Part of me feels sorry for myself when snags happen. I think about quitting, not sure all this gardening effort is worth it. And yet, and yet, we’re already eating sweet new lettuce and the promise of tender beans and plump tomatoes, grown here instead of a farmer’s field, compels me to stay with gardening, woodchucks and all.
Life is like this – we chug along, living our lives. Then it rains too hard, or not enough, or a woodchuck lays waste to the tomatoes and we have to decide – is this worth it? And every time, if want to keep moving along life’s path and live a wholehearted life, we have to say yes.
My spouse reminds me when I’m complaining vigorously, that challenges are diamonds. He gets this from Charlotte Joko Beck who wrote “Nothing Special, Living Zen.”

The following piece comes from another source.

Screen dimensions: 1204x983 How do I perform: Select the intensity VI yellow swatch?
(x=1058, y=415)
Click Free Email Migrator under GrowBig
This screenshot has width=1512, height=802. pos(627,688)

“The path of life seems to be mostly difficulties, things that give trouble. Yet the longer we practice, the more we begin to understand that those sharp rocks on the road are in fact like precious jewels; they help us to prepare the proper conditions for our lives. […] There are sharp rocks everywhere. What changes from years of practice is coming to know something you didn’t know before: that there are no sharp rocks – the road is covered with diamonds.

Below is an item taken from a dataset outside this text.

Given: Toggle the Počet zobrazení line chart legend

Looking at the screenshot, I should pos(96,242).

[…] Increasingly, problems do not rule out practice, but support it. Instead of finding that practice is too difficult, that we have too many problems, we see that the problems themselves are the jewels, and we devote ourselves to being with them in a way we never dreamt of before. […] It’s not that problems disappear or that life “improves”, but that life slowly transforms – and the sharp rocks that we hated become welcome jewels. We may not delight to see them when they appear, but we appreciate the opportunity that they give, and so we embrace them rather than running away from them. This is the end of complaints about our life. Even that difficult person, the one who criticizes you, the one who doesn’t respect your opinion, or whatever – everybody has somebody or something, some sharp rock. Such a rock is precious; it is an opportunity, a jewel to embrace.” *
While Joko Beck is writing of a meditation practice, her words can be enlarged for anyone serious about following a path of growth.
I know a woodchuck ruining the garden is a trivial example of a dilemma life deals us. Illness, injury, a colleague that drives us crazy, loss, divorce, death or a painful family drama that keeps repeating are true life challenges. Unexpected, painful things are happening, have happened, will happen to every human.

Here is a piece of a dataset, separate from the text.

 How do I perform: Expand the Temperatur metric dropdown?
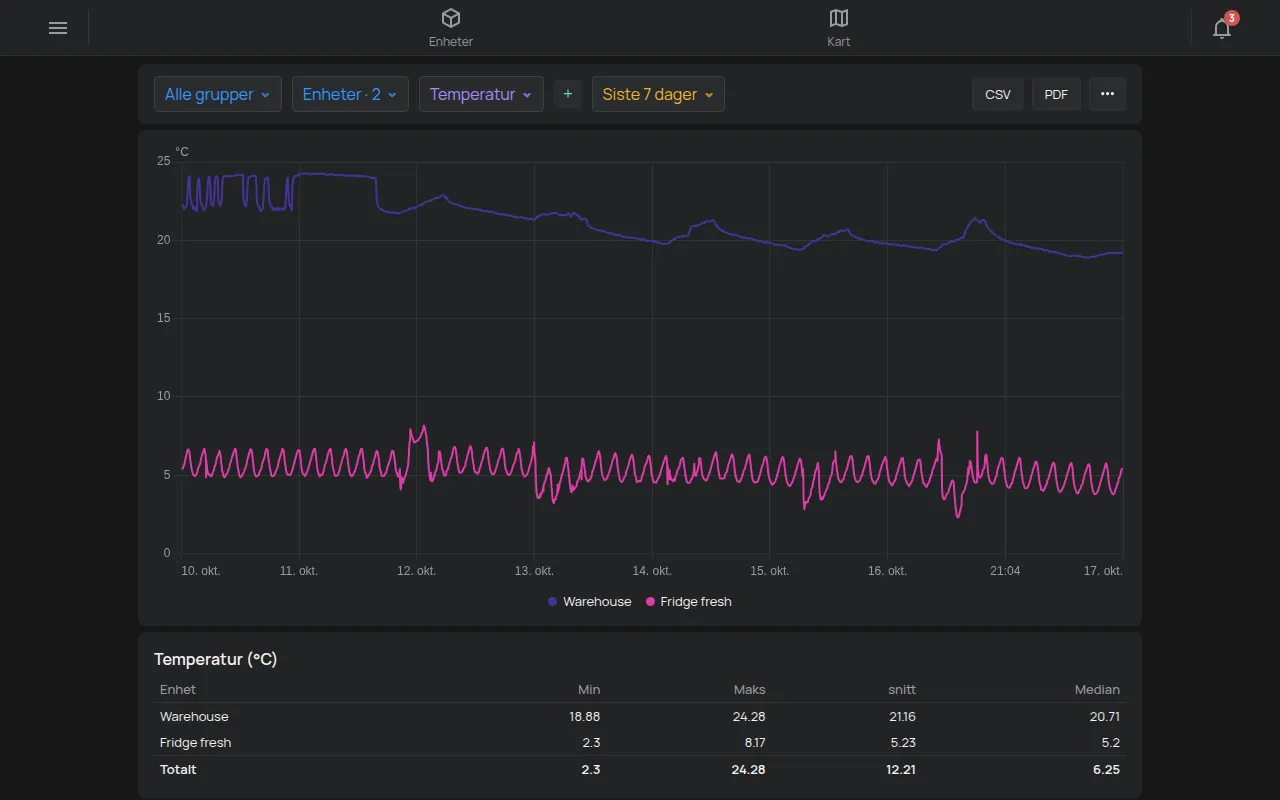click(481, 94)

Our knee-jerk reaction is to push those things away, run from them, distract ourselves from them, criticize ourselves (or others) for the way they affect us, etc.
And still, if we are to grow, our work involves turning and meeting life – whatever it brings – being with it and allowing it to teach us strength, courage, resilience, a sense of humor, and increased appreciation for the journey itself, strewn with all those lovely woodchucks….I mean diamonds!
So, out goes the trap, hoping I can outsmart wily woodchuck. And keeping a vigilant watch over the growing garden. And hoping still for tender beans and crisp cucumbers.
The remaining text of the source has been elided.